A split second that changed modern day football

Conor Gormley gave us ‘The Block’. Fifteen years later and its claim as the most iconic and influential split second in modern Gaelic football remains pretty robust.

A split second that changed modern day football

That’s damn hard to beat.

Others have had their go. Seven years ago it was ‘The Kick’, Stephen Cluxton’s injury-time winning free for Dublin against Kerry in another All-Ireland final.

Hurling has had its own offerings. Joe Canning gave us ‘The Point’ against Tipperary in last year’s All-Ireland semi-final and Nickie Quaid contributed with ‘The Save’ — ‘The Interception’ maybe? — against Cork earlier this summer.

Kieran Donaghy gave us ‘The Catch’. Donaghy plucked endless balls out of the sky, many of them swallowed amid the maelstrom of midfield. It wasn’t until Jack O’Connor moved him into full-forward in the summer of 2006 that Star’s cult status was born with a moment of brilliance against Armagh.

One that resurrected a county and, with it, the hope that some of the game’s old traditions were not yet extinct.

The legend had its seed in the visit of Longford to Killarney the week before. It was then that O’Connor sent him up the field, latching on to long balls from Darran O’Sullivan and Aidan O’Mahony to feed Eoin Brosnan for two of his three liberating goals.

But it was that moment against Armagh that altered the landscape of the sport as a whole. How many people can look back on their careers and say that? Colm Cooper wrote in these pages this week about the spark Donaghy gave to a team that was in danger of suffocating 12 years ago.

Undone by Tyrone in the previous year’s All-Ireland final, Kerry looked devoid of ideas and self-confidence as a bland Munster campaign came to a close with defeat to Cork in the provincial final.

If Tyrone would continue to haunt them through to ’08 and beyond, then the spectre that was Armagh was an important bogey to banish, too. The Ulster pair had both said no to Kerry on each and every occasion in the championship since 2002. It was Donaghy’s first contribution to that conversation that changed the tone.

Research conducted at the Mount Sinai School of Medicine in recent years came to the conclusion that our memories aren’t just faulty but that they change each and every time they are recalled. Watching Donaghy’s 39th-minute goal against Armagh on YouTube after the big man announced his retirement from the inter-county game this week tested that theory.

Everything we remembered of it checked out: Sean O’Sullivan’s perfectly angled ball from out near the Hogan Stand; Donaghy’s take over Francie Bellew’s head; the full-back’s slip; the empathic finish; and the roar into Paul Hearty’s face.

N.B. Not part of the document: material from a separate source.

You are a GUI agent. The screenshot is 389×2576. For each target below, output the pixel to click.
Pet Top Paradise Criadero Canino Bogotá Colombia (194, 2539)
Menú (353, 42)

The symbolism of the moment veered towards overkill. The sides were even, tied at 1-7 apiece, until Donaghy shook the net. Colm O’Rourke would deem the win as one of the most vital in the Kingdom’s long and cherished history.

How right he proved to be.

Within 13 months they had claimed football’s first back-to-back since Cork’s in the late ’80s but the ripples from ‘The Catch’ washed up on shores far beyond Kerry’s. Donaghy’s arrival gave rise to a phalanx of copycats and an air of optimism, especially among traditionalists, that the dreaded defensive blanket could be burned by the old-fashioned catch-and-kick.

Most discovered not only that they had no Donaghy, but they had no Sean O’Sullivan either, and yet the image of the man from Tralee skirting the designs of Joe Kernan’s quilted covers speaks louder than ever now on the back of a summer that has confirmed for many the suspicion that the game was going to hell in a handcart.

Some corrective surgery, as we’ve said here before, is clearly needed — even if the pronouncements of ill-health are sometimes excessive — but maybe the main concern for those of us who still hold the game close to our hearts is that the rewards for such direct tactics are now deemed too scant for managers to persist with them.

Donaghy’s last great act on a football field was the ball he plucked from the Clones air and the pass he made to David Clifford off the back of it in that dramatic end game against Monaghan in the Super 8. And it escaped no one’s attention that Dublin looked uncomfortable when presented with such aerial assaults by Laois and Galway.

The problem is that such balls, like the jaw-dropping point Damien Comer scored from near the sideline against Dublin in the All-Ireland semi-final, leave so much to chance at a time when the four-in-a-row champions have extracted so much risk from the business of winning.

So Donaghy wasn’t the game’s saviour in 2006 but he was a timely beacon of light for many. Who will carry that torch now?